Par Salim Benour
A l’appel du collectif de solidarité avec le journaliste et correspondant du quotidien Liberté à Tamanrasset, Rabah Karèche, des professionnels de la presse et des médias ont observé, hier matin, un sit-in pour exprimer leur soutien à leur confrère placé sous mandat de dépôt depuis le 19 avril 2021 et en détention au centre carcéral de la capitale de l’Ahaggar. La mobilisation, qui a duré plus d’une heure, a eu lieu devant le siège du journal à El Achour. Elle a vu la participation de militants des droits humains, d’avocats et de citoyens venus apporter leur soutien au journaliste détenu et à sa famille. Lors de la prise de parole, plusieurs d’entre eux ont appelé à la libération immédiate du journaliste incarcéré. «La presse n’est ni un crime ni un délit», «Libérez Rabah Karéche», «Halte à la persécution de la presse», «Libérez la presse», des slogans qu’on pouvait lire sur les pancartes brandies par les protestataires. Alors qu’une pétition est lancée pour élargir la mobilisation, de nombreux présents ont tenu à exprimer leur «entière solidarité» avec le journaliste Rabah Karèche. Ainsi, le militant Chabane Meziane, ancien détenu du mouvement citoyen de Kabylie, a «dénoncé l’arrestation arbitraire et sans fondement» du journaliste, fustigeant «les provocations et le harcèlement du régime». L’avocat Hakim Saheb a exprimé son «indignation face à l’acharnement contre les journalistes et contre la liberté de la presse et le droit d’informer». Rabah Karèche est «injustement» mis sous mandat de dépôt pour avoir «exercé son métier de journaliste». Youcef Taâzibt, du Parti des Travailleurs (PT), a joint «sa voix à l’exigence démocratique de libération de Rabah Karèche» et «réaffirmer que le journalisme n’est pas un crime». «Les autorités doivent cesser de gérer d’une manière sécuritaire les problèmes politiques», a-t-il déclaré à Reporters, appelant à la «libération de l’ensemble des détenus d’opinion».
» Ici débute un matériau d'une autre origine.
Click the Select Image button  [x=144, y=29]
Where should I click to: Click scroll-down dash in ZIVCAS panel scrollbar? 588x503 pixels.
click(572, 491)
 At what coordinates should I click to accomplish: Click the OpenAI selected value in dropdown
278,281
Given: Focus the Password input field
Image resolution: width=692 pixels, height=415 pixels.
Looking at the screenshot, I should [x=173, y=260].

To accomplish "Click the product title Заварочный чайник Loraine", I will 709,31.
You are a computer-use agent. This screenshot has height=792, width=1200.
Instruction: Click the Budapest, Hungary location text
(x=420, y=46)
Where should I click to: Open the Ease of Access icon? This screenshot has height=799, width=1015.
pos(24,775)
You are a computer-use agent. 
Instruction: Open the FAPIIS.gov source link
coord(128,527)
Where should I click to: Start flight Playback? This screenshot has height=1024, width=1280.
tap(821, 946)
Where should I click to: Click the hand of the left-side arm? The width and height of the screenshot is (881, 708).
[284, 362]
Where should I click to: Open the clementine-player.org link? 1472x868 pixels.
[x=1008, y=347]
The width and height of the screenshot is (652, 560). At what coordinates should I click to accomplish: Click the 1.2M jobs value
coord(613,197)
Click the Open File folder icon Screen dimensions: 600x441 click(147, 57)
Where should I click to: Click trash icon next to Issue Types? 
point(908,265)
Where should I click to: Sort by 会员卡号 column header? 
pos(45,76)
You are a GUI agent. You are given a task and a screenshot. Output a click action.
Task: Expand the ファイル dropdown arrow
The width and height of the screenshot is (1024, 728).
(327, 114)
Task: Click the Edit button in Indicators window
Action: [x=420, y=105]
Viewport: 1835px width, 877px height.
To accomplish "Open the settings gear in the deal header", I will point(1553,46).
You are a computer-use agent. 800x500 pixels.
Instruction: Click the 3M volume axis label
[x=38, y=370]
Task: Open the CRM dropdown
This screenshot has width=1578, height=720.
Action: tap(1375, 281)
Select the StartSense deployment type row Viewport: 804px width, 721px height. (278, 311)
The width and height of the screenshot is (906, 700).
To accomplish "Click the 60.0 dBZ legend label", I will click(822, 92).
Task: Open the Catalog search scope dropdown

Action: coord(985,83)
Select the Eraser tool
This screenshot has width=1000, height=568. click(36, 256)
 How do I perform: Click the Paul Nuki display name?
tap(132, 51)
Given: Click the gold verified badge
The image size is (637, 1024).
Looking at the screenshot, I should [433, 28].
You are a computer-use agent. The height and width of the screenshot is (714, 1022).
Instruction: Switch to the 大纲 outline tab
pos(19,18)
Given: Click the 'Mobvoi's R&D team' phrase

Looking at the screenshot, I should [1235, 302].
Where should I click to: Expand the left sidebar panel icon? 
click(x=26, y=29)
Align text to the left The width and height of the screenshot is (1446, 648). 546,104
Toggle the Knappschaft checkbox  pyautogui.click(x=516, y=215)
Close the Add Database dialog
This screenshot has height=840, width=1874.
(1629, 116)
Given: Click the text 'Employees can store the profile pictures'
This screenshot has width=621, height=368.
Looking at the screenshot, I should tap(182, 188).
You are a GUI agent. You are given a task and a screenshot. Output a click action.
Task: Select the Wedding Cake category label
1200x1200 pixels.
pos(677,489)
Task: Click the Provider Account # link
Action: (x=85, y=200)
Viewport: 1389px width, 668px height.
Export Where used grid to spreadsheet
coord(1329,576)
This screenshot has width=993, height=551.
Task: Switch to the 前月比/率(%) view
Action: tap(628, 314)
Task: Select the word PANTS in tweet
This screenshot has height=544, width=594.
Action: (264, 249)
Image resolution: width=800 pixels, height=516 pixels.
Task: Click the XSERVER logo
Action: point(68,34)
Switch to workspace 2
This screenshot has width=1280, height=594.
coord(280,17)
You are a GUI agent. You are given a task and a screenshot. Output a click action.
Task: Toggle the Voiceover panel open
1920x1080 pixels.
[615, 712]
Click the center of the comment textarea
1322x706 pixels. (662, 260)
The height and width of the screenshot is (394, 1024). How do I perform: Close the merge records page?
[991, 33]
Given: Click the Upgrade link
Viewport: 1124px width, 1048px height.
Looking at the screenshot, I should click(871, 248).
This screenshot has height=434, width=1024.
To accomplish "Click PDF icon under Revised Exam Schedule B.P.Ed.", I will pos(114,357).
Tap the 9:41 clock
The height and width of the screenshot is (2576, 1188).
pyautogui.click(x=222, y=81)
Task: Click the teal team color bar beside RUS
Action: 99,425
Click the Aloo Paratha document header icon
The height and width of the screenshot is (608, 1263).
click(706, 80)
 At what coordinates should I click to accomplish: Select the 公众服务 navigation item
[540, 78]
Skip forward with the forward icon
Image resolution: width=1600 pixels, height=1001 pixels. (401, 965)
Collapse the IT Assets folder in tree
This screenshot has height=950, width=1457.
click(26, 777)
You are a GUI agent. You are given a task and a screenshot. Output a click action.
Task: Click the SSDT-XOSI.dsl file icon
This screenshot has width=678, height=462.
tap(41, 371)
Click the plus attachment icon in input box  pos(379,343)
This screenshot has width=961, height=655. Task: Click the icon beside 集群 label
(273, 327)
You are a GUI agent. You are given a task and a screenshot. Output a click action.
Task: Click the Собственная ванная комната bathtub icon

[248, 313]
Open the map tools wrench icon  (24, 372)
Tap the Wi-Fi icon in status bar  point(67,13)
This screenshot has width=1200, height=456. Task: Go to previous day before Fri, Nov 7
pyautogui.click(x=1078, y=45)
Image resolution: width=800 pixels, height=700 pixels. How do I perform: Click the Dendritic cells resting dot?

Notre confrère est poursuivi pour «atteinte à l’intégrité du territoire national», «administration d’un compte électronique pour y publier des renseignements, des idées et des informations susceptibles de provoquer le racisme et la haine dans la société» et «publication volontaire de fausses informations susceptibles de porter atteindre à l’ordre public». Des accusations que son avocat Maître Amirouche Bakouri «rejette catégoriquement» et considère «sans fondement».